A review of metadata: a survey of current resource description formats

A review of metadata: a survey of current resource description formats
Work Package 3 of Telematics for Research project DESIRE (RE 1004)

Title page
Table of Contents

Previous - Next

Uniform Resource Characteristics/Citations (URCs)

Environment of use

Documentation

A number of proposals and counter-proposals for URC formats have been made, usually by posting them as IETF Internet Drafts e.g.

· An SGML-based URC service, by Ron Daniel and Terry Allen

· Trivial URC syntax: urc0, by Paul Hoffman and Ron Daniel

In addition, various other formats have been mooted at one time or another as potential candidates for URCs. Since there have been a number of proposals, and no one clear favourite, this document will consider general aspects of the URC work and proposals, rather than concentrate on one particular URC proposal.

Documentation on the Uniform Resource Identifiers work can be found on the World-Wide Web at :

· <URL:http://www.acl.lanl.gov/URI/>

· <URL:http://www.gatech.edu/iiir/iiir.html>

Constituency of use

It is important to note that there is (currently) no URC per se. The term URC has generally been used to identify:

· long term cataloguing information pertaining primarily to on-line resources

· a standardised means of associating so-called metadata, or describing information, with objects - not necessarily for cataloguing purposes

· information used as part of the process of resolving a Uniform Resource Name (URN) to a URL or URLs

· information used by applications when selecting a particular instance of a resource from a number of possibilities, not necessarily as part of a URN lookup.

URCs started off life as the responsibility of the Internet Engineering Task Force's Uniform Resource Identifiers working group, which was chartered to investigate both URCs and Uniform Resource Names (URNs) - persistent location independent naming. In an unusual step for the IETF, the URI group was disbanded due to what was felt to be a lack of progress.
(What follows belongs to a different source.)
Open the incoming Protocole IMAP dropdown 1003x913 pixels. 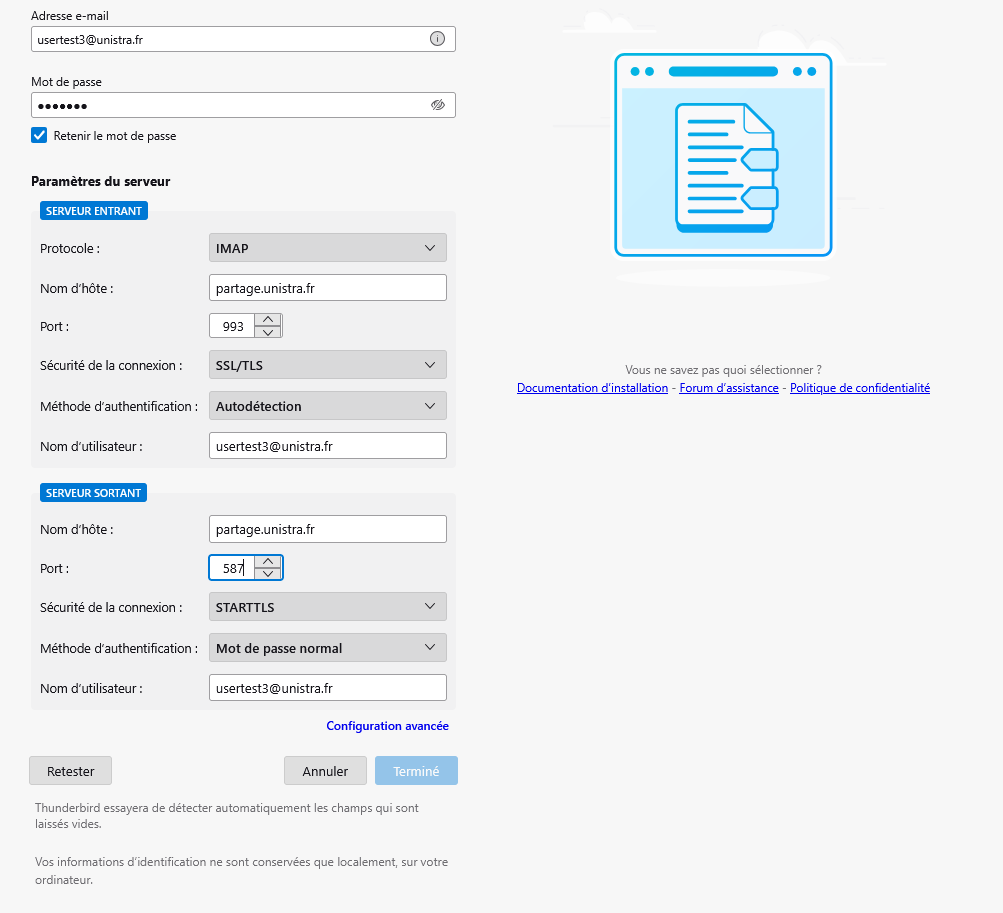click(327, 248)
At the time of writing, an effort was under way to form a new IETF working group specifically addressing URC issues, and with a more focussed remit than the old URI group. Specifically: the new group would focus on developing a common carrier architecture which could be used to package various resource description formats, rather than attempting to standardise upon one particular preferred format.

Ease of creation

Proposals have concentrated on formats which are readily created and understood by both humans and computer programs - typically encoded as plain text. It has been assumed that specialist training would not be required for human beings, with the URC format typically being no more complex than an HTML document or the headers of an email message.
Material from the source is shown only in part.